Input material:
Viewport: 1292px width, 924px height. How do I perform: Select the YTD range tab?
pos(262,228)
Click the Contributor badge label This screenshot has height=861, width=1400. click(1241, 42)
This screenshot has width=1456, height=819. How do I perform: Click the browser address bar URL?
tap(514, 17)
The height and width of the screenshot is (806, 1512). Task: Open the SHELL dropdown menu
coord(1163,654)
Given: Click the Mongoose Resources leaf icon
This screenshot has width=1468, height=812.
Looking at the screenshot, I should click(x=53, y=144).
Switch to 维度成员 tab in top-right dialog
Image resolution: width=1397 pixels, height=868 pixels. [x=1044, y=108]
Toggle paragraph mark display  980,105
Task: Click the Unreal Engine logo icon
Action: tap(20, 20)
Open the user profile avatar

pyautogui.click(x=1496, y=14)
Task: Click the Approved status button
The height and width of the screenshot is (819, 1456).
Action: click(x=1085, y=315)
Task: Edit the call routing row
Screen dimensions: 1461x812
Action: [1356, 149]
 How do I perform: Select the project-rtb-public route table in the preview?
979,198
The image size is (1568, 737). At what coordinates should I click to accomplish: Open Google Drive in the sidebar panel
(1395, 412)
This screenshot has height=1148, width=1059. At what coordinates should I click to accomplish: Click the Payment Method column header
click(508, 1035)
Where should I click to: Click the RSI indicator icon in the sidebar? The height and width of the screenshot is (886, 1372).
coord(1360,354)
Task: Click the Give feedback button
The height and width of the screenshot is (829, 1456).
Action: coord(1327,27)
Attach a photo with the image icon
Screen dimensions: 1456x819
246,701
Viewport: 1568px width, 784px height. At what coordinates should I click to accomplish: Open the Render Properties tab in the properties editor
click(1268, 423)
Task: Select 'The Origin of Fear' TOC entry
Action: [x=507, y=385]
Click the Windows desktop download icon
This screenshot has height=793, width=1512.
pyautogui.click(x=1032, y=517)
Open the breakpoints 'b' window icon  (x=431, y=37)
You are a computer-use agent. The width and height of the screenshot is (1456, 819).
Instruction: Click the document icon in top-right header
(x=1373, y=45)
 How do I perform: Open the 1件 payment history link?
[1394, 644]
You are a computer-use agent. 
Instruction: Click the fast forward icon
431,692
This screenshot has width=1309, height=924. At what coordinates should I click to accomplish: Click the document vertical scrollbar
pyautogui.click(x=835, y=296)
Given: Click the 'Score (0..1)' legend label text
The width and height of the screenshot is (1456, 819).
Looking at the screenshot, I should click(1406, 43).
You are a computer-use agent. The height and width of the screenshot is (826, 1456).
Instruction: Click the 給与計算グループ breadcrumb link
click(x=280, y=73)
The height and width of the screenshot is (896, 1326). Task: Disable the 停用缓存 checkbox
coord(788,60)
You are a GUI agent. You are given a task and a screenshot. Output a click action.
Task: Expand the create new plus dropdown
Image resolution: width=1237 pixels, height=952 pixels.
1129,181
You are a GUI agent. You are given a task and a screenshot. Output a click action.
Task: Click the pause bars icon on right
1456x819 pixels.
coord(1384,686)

How to complete this task: Every line of the material above should be set down again exactly.

Exercise response:
Viewport: 1292px width, 924px height. How do I perform: Select the YTD range tab?
pos(262,228)
Click the Contributor badge label This screenshot has height=861, width=1400. click(1241, 42)
This screenshot has width=1456, height=819. How do I perform: Click the browser address bar URL?
tap(514, 17)
The height and width of the screenshot is (806, 1512). Task: Open the SHELL dropdown menu
coord(1163,654)
Given: Click the Mongoose Resources leaf icon
This screenshot has width=1468, height=812.
Looking at the screenshot, I should click(x=53, y=144).
Switch to 维度成员 tab in top-right dialog
Image resolution: width=1397 pixels, height=868 pixels. [x=1044, y=108]
Toggle paragraph mark display  980,105
Task: Click the Unreal Engine logo icon
Action: tap(20, 20)
Open the user profile avatar

pyautogui.click(x=1496, y=14)
Task: Click the Approved status button
The height and width of the screenshot is (819, 1456).
Action: click(x=1085, y=315)
Task: Edit the call routing row
Screen dimensions: 1461x812
Action: [1356, 149]
 How do I perform: Select the project-rtb-public route table in the preview?
979,198
The image size is (1568, 737). At what coordinates should I click to accomplish: Open Google Drive in the sidebar panel
(1395, 412)
This screenshot has height=1148, width=1059. At what coordinates should I click to accomplish: Click the Payment Method column header
click(508, 1035)
Where should I click to: Click the RSI indicator icon in the sidebar? The height and width of the screenshot is (886, 1372).
coord(1360,354)
Task: Click the Give feedback button
The height and width of the screenshot is (829, 1456).
Action: coord(1327,27)
Attach a photo with the image icon
Screen dimensions: 1456x819
246,701
Viewport: 1568px width, 784px height. At what coordinates should I click to accomplish: Open the Render Properties tab in the properties editor
click(1268, 423)
Task: Select 'The Origin of Fear' TOC entry
Action: [x=507, y=385]
Click the Windows desktop download icon
This screenshot has height=793, width=1512.
pyautogui.click(x=1032, y=517)
Open the breakpoints 'b' window icon  (x=431, y=37)
You are a computer-use agent. The width and height of the screenshot is (1456, 819).
Instruction: Click the document icon in top-right header
(x=1373, y=45)
 How do I perform: Open the 1件 payment history link?
[1394, 644]
You are a computer-use agent. 
Instruction: Click the fast forward icon
431,692
This screenshot has width=1309, height=924. At what coordinates should I click to accomplish: Click the document vertical scrollbar
pyautogui.click(x=835, y=296)
Given: Click the 'Score (0..1)' legend label text
The width and height of the screenshot is (1456, 819).
Looking at the screenshot, I should click(1406, 43).
You are a computer-use agent. The height and width of the screenshot is (826, 1456).
Instruction: Click the 給与計算グループ breadcrumb link
click(x=280, y=73)
The height and width of the screenshot is (896, 1326). Task: Disable the 停用缓存 checkbox
coord(788,60)
You are a GUI agent. You are given a task and a screenshot. Output a click action.
Task: Expand the create new plus dropdown
Image resolution: width=1237 pixels, height=952 pixels.
1129,181
You are a GUI agent. You are given a task and a screenshot. Output a click action.
Task: Click the pause bars icon on right
1456x819 pixels.
coord(1384,686)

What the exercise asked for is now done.